## Provided text
"""

Some manufacturers are getting wise. They’re starting to look at security as a strategic concern instead of a patch-up-the-leaks job to be handled by the information technology (IT) team in its spare time. “Manufacturers have to think differently about their business processes,” says Jeff Platon, senior director of product and technology marketing for security at San Jose, Calif.-based Cisco Systems Inc. “As they make the connection from shop-floor to spare parts to make sure they have just-in-time inventory, there are security issues.” According to Platon, manufacturers have to go back to basics. They have to determine what’s at risk,
and then come up with strategies to mitigate that risk.

There is a growing need for effective firewalls, because networks are more than just communication systems. Now they carry revenue, control the plant and track inventory. “We’re using our networks more for business than technology,” says Chris Calvert, manager of security intelligence at IBM Corp., in Armonk, N.Y. “We’re generating revenue on networks, so attacks are impacting revenue more than they used to.”

Firewall technology has been applied in an awkward manner, because it is usually added after networks are developed and deployed. Firewalls were used to patch the holes in a system that wasn’t built to fend off attacks. “Security follows the evolution of the information,” says Calvert. “It isn’t so much that it’s an oversight, but that users built their IT practices before security was such a widespread need.”

"""

## Data records

"""

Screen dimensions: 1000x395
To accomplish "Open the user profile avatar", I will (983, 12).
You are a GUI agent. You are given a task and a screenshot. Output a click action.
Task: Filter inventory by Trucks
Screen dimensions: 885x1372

"""

## Task instructions
A. In the passage on manufacturing network security, what is Chris Calvert's job title?
B. Pick up the passage on manufacturing network security after its final sentence and write the next paragraph.

## In response
A. He is manager of security intelligence at IBM Corp.

B.
Firewalls are also called upon to manage a growing complexity of needs in an expanding network. Security devices must ward off attacks while managing who can go where within the network. The network, of course, is tied to other internal systems and it reaches out to suppliers and customers globally. Plus, security devices and programs have the double responsibility of blocking attacks and cleaning up any messes left from intrusions. “A firewall is a whole host of technologies now,” says Michelle Araujo, product manager at Symantec Corp., a firewall producer in Cupertino, Calif. “There’s proactive security and technology to clean up after the system’s been compromised.”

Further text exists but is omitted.